__Dataset content__
====
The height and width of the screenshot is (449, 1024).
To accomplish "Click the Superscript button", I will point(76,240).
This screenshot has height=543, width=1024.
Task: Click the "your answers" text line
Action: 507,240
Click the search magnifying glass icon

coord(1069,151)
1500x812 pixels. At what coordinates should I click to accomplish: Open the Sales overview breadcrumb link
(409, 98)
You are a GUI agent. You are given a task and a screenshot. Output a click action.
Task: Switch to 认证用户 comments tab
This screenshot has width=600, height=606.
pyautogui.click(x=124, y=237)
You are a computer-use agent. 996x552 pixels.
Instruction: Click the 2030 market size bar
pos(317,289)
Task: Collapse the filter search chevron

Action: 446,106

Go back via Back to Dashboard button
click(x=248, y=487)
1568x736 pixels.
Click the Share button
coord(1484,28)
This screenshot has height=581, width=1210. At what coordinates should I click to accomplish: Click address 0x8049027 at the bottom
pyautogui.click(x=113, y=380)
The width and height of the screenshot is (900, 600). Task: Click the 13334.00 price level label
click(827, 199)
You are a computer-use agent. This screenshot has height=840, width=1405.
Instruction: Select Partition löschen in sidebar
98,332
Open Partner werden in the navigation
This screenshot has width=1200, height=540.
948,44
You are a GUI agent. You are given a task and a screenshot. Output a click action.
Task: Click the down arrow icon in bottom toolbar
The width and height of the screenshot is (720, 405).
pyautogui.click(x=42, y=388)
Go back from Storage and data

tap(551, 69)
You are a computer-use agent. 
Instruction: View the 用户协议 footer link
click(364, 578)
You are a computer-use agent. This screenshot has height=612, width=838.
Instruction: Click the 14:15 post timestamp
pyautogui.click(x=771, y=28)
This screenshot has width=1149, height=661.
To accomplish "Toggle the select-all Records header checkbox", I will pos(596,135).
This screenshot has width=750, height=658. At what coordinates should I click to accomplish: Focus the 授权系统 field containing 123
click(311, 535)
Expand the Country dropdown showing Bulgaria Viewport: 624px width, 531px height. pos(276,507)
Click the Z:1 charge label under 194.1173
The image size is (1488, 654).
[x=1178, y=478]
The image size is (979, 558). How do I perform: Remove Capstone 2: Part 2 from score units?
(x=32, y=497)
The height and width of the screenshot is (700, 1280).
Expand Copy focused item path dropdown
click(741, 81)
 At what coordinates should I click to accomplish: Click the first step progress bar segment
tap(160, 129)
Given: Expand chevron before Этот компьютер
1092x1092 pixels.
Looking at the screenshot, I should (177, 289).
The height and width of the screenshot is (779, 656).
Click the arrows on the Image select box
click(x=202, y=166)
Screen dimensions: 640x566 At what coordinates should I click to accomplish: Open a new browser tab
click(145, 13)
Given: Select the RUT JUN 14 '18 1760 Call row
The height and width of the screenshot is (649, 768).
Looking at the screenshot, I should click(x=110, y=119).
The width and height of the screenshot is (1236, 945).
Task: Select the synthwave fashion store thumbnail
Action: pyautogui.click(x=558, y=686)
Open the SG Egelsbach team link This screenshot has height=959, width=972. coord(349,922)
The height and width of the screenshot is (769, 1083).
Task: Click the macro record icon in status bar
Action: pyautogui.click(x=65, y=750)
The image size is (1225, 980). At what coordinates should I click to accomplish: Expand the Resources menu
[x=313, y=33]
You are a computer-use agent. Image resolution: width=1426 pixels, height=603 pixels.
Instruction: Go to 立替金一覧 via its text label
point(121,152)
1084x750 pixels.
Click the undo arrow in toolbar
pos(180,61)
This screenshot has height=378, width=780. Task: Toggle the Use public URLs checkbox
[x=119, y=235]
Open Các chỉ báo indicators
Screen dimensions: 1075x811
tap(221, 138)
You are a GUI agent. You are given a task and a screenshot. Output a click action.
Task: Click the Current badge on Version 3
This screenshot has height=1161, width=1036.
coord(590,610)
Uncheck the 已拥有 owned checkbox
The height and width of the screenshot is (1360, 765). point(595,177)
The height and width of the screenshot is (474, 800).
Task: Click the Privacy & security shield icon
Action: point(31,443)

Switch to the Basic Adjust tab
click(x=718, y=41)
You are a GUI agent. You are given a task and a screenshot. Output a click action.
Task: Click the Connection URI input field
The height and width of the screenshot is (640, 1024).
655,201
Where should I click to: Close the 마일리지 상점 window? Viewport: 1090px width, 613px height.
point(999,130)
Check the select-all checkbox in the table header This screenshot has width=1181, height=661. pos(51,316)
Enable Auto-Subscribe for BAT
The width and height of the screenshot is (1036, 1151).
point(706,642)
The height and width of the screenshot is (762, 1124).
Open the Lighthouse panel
====
Return each line of the data exactly as written above.

__Expected answer__
The height and width of the screenshot is (449, 1024).
To accomplish "Click the Superscript button", I will point(76,240).
This screenshot has height=543, width=1024.
Task: Click the "your answers" text line
Action: 507,240
Click the search magnifying glass icon

coord(1069,151)
1500x812 pixels. At what coordinates should I click to accomplish: Open the Sales overview breadcrumb link
(409, 98)
You are a GUI agent. You are given a task and a screenshot. Output a click action.
Task: Switch to 认证用户 comments tab
This screenshot has width=600, height=606.
pyautogui.click(x=124, y=237)
You are a computer-use agent. 996x552 pixels.
Instruction: Click the 2030 market size bar
pos(317,289)
Task: Collapse the filter search chevron

Action: 446,106

Go back via Back to Dashboard button
click(x=248, y=487)
1568x736 pixels.
Click the Share button
coord(1484,28)
This screenshot has height=581, width=1210. At what coordinates should I click to accomplish: Click address 0x8049027 at the bottom
pyautogui.click(x=113, y=380)
The width and height of the screenshot is (900, 600). Task: Click the 13334.00 price level label
click(827, 199)
You are a computer-use agent. This screenshot has height=840, width=1405.
Instruction: Select Partition löschen in sidebar
98,332
Open Partner werden in the navigation
This screenshot has width=1200, height=540.
948,44
You are a GUI agent. You are given a task and a screenshot. Output a click action.
Task: Click the down arrow icon in bottom toolbar
The width and height of the screenshot is (720, 405).
pyautogui.click(x=42, y=388)
Go back from Storage and data

tap(551, 69)
You are a computer-use agent. 
Instruction: View the 用户协议 footer link
click(364, 578)
You are a computer-use agent. This screenshot has height=612, width=838.
Instruction: Click the 14:15 post timestamp
pyautogui.click(x=771, y=28)
This screenshot has width=1149, height=661.
To accomplish "Toggle the select-all Records header checkbox", I will pos(596,135).
This screenshot has width=750, height=658. At what coordinates should I click to accomplish: Focus the 授权系统 field containing 123
click(311, 535)
Expand the Country dropdown showing Bulgaria Viewport: 624px width, 531px height. pos(276,507)
Click the Z:1 charge label under 194.1173
The image size is (1488, 654).
[x=1178, y=478]
The image size is (979, 558). How do I perform: Remove Capstone 2: Part 2 from score units?
(x=32, y=497)
The height and width of the screenshot is (700, 1280).
Expand Copy focused item path dropdown
click(741, 81)
 At what coordinates should I click to accomplish: Click the first step progress bar segment
tap(160, 129)
Given: Expand chevron before Этот компьютер
1092x1092 pixels.
Looking at the screenshot, I should (177, 289).
The height and width of the screenshot is (779, 656).
Click the arrows on the Image select box
click(x=202, y=166)
Screen dimensions: 640x566 At what coordinates should I click to accomplish: Open a new browser tab
click(145, 13)
Given: Select the RUT JUN 14 '18 1760 Call row
The height and width of the screenshot is (649, 768).
Looking at the screenshot, I should click(x=110, y=119).
The width and height of the screenshot is (1236, 945).
Task: Select the synthwave fashion store thumbnail
Action: pyautogui.click(x=558, y=686)
Open the SG Egelsbach team link This screenshot has height=959, width=972. coord(349,922)
The height and width of the screenshot is (769, 1083).
Task: Click the macro record icon in status bar
Action: pyautogui.click(x=65, y=750)
The image size is (1225, 980). At what coordinates should I click to accomplish: Expand the Resources menu
[x=313, y=33]
You are a computer-use agent. Image resolution: width=1426 pixels, height=603 pixels.
Instruction: Go to 立替金一覧 via its text label
point(121,152)
1084x750 pixels.
Click the undo arrow in toolbar
pos(180,61)
This screenshot has height=378, width=780. Task: Toggle the Use public URLs checkbox
[x=119, y=235]
Open Các chỉ báo indicators
Screen dimensions: 1075x811
tap(221, 138)
You are a GUI agent. You are given a task and a screenshot. Output a click action.
Task: Click the Current badge on Version 3
This screenshot has height=1161, width=1036.
coord(590,610)
Uncheck the 已拥有 owned checkbox
The height and width of the screenshot is (1360, 765). point(595,177)
The height and width of the screenshot is (474, 800).
Task: Click the Privacy & security shield icon
Action: point(31,443)

Switch to the Basic Adjust tab
click(x=718, y=41)
You are a GUI agent. You are given a task and a screenshot. Output a click action.
Task: Click the Connection URI input field
The height and width of the screenshot is (640, 1024).
655,201
Where should I click to: Close the 마일리지 상점 window? Viewport: 1090px width, 613px height.
point(999,130)
Check the select-all checkbox in the table header This screenshot has width=1181, height=661. pos(51,316)
Enable Auto-Subscribe for BAT
The width and height of the screenshot is (1036, 1151).
point(706,642)
The height and width of the screenshot is (762, 1124).
Open the Lighthouse panel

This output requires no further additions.